From bears to stranding, a whole lot can go wrong in the backcountry of any national park. Setting out into the backcountry requires a lot more prep and knowledge than the typical park adventure. Yet as any Outsider will tell you, few experiences ever beat the paths less traveled.

Ask any park ranger and they’ll tell you, preparation is key for any NPS adventure. But preparation is absolutely paramount when it comes to backcountry hiking, camping, and exploration in general. And there’s no better ranger to help tackle this for Great Smoky Mountains National Park than park Backcountry Manager Christine Hoyer.

“If you’re headed into the backcountry here in the Smokies, here is what I would have you think about,” Hoyer begins for our National Parks Journal. “Firstly, the rules in the Smokies can be different than what you are used to in other parks. Knowing what is expected of you when you’re here, and knowing how to ‘Plan & Prepare’ for the Smokies specifically is key.”

Great Smoky Mountains National Park Backcountry Breakdown:

  • Call ahead to the Backcountry Information Office for help planning at (865) 436-1297
    • Phone calls are the office’s preferred method of communication
  • Reservations and permits are required for all overnight stays in the backcountry
  • Download the park trail map to find the location of trails, backcountry shelters, and campsites in the park
    • Have a map! Cellphones eventually die, and signal is unavailable in the majority of backcountry
  • Backpackers and hikers are subject to all Backcountry Rules and Regulations, so be sure to review them
    • Failure to abide by park regulations may subject you to a max fine of $5,000 and/or 6 months in jail

Thankfully, planning is made much easier in the Smokies than many other national parks due to their Backcountry Office. “We have the benefit of a backcountry operation,” Hoyer says, “and our office is open seven days a week. Visitors can call ahead before their backcountry trip and we will help you plan and prepare.”

GRSM’s Backcountry Information Office Phone: (865) 436-1297

If you call Great Smoky Mountains National Park’s Backcountry Office before your expedition (which Outsider and NPS highly recommend), Hoyer and her team will first get a feel for what it is you’re looking to do in the backcountry.

“That’s what we do! We help people plan their visits by helping them figure out what their goal is. Then, how do we help them achieve that goal safely?”

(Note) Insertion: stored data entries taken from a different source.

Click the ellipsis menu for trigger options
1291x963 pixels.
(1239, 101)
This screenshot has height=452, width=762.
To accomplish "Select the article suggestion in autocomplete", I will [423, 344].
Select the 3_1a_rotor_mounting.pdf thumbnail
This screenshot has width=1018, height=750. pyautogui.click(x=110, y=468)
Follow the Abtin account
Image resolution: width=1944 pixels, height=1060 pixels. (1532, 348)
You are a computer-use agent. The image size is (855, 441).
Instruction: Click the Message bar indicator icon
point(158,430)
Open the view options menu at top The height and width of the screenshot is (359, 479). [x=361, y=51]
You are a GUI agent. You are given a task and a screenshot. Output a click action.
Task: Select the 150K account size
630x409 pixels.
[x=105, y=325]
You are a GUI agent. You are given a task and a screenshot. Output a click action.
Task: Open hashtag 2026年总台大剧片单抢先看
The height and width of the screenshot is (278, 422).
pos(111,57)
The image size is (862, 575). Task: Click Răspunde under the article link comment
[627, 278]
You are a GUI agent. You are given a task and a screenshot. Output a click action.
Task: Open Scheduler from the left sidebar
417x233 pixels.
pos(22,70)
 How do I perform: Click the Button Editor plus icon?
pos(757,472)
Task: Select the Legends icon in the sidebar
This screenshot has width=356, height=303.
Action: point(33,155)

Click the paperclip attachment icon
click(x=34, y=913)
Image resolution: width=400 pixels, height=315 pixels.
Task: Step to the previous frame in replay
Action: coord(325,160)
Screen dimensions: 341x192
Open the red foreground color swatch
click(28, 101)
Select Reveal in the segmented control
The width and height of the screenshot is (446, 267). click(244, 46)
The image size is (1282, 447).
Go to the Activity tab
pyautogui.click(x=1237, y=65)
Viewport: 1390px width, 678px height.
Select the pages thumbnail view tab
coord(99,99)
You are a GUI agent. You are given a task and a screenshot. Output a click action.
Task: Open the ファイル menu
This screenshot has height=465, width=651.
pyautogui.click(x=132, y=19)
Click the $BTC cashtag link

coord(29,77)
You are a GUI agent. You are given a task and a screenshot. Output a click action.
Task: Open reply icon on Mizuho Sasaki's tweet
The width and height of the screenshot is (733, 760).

With over 800 miles of trails offering hikers a wide range of scenery, Hoyer and her team can help significantly narrow down where visitors should head – all depending on what they’re looking for. Want spectacular mountain vistas? Rushing streams and waterfalls? Historic structures? Or are you in it for a quiet grove of old-growth forest? No matter your preference, Plan & Prepare with GRSM staff to form a goal, gameplan, and then safety execute both. Research shows that this type of preparedness is an NPS’ explorer’s best way to avoid becoming stranded, injury, or even death.

Once you’ve tackled her recommendations above, Christine says it’s time to tackle these next steps before tacking Great Smoky Mountains National Park backountry:

  • “Always check the weather and park conditions before coming, then plan accordingly.”
  • “Know where you’re headed, and always tell someone where this is. If you become stranded, this can make the difference between a successful rescue or a much more unfortunate outcome.”
  • “Know what your turnaround plan is. Having a plan for exiting the backcountry is just as important as entering it.”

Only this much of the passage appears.